UCL Faculty of Laws


Copyright & Related Rights (LAWS0251)

This module takes a comparative approach to copyright law, looking at the UK, EU and selected aspects of US law.

In the digital age, copyright is increasingly important not only because of the economic significance of the industries it supports, but also because of their profound impact on the shaping of our cultural landscape. Artificial intelligence (AI) has been a significant development which inspired creativity by giving authors another tool to create with, but it has also posed difficult questions for copyright law. 

We aim to provide you with a detailed understanding of the law of copyright in the United Kingdom. Despite Brexit, the European Union has had a strong influence on the manner in which copyright law looks like currently in the UK. Therefore, in many sessions there will be a strong focus on EU law. In addition, the module will dedicate some time to drawing a comparison with the US copyright system as one of the other extremely important copyright jurisdictions. The comparison will not be with respect to all aspects of copyright law, but only in the context of defences (ie, permitted uses), approach to fundamental rights and moral rights. 

We will consider how copyright relates to subject matter including books, films, musical and artistic works and certain aspects of performances. The module will focus on issues relating to acquisition of these rights, their infringement and enforcement. Throughout the module we engage with the challenges presented by the digital age and AI. Many questions in modern copyright law are without answers. The law is potentially ill/not equipped to address them and this will be the basis for our discussions.

-- EXTRACTED DATA --

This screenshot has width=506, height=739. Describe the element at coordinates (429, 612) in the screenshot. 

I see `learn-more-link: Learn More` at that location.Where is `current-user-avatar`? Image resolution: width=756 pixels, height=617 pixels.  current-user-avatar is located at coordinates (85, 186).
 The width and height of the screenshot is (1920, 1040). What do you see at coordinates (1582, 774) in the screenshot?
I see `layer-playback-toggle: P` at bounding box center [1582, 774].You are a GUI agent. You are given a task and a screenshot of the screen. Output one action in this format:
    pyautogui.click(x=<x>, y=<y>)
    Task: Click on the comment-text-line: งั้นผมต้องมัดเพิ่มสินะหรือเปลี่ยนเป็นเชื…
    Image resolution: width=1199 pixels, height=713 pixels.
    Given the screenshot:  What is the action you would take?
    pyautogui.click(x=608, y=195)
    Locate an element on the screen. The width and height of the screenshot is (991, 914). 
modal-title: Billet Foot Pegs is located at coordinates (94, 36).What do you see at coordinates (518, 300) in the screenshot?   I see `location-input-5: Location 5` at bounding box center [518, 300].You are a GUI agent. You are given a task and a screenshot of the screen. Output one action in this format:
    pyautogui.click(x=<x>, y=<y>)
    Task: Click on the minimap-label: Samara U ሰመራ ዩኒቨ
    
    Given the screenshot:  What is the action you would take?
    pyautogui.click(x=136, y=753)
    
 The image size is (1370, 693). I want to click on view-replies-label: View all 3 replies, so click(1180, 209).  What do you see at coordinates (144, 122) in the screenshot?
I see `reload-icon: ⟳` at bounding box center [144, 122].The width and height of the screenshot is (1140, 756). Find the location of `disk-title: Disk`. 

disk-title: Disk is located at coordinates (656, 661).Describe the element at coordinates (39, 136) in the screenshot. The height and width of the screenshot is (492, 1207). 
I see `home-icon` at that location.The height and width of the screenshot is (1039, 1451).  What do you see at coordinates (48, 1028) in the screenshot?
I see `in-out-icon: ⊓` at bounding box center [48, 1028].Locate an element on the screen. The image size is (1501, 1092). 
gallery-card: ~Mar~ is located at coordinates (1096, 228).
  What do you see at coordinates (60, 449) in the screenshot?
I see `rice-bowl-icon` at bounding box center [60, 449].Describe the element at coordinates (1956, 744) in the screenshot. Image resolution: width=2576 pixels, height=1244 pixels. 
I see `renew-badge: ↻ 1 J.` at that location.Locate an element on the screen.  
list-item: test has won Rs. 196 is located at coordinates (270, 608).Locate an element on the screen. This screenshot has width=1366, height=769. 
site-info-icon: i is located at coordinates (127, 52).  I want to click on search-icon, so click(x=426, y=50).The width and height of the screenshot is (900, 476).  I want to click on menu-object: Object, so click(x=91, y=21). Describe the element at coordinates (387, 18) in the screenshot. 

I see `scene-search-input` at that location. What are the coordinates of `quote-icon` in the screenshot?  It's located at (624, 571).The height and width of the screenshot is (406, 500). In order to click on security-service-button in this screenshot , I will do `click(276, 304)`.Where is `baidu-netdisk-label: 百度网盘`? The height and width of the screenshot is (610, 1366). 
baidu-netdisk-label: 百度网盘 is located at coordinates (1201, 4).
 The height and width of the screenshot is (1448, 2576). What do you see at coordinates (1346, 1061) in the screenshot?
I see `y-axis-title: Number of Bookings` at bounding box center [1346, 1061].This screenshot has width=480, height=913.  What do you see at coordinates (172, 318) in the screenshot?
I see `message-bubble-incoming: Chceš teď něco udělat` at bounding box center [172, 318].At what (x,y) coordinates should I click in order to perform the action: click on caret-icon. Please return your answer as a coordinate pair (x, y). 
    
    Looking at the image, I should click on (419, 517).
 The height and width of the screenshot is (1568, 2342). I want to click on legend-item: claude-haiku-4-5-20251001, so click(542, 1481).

-- WHAT YOU ARE ASKED TO DO --
Set down, word for word, the stretch of the module description above from "UCL Faculty of" through "for copyright law.".

-- RESULT FOR THIS EXERCISE --
UCL Faculty of Laws


Copyright & Related Rights (LAWS0251)

This module takes a comparative approach to copyright law, looking at the UK, EU and selected aspects of US law.

In the digital age, copyright is increasingly important not only because of the economic significance of the industries it supports, but also because of their profound impact on the shaping of our cultural landscape. Artificial intelligence (AI) has been a significant development which inspired creativity by giving authors another tool to create with, but it has also posed difficult questions for copyright law.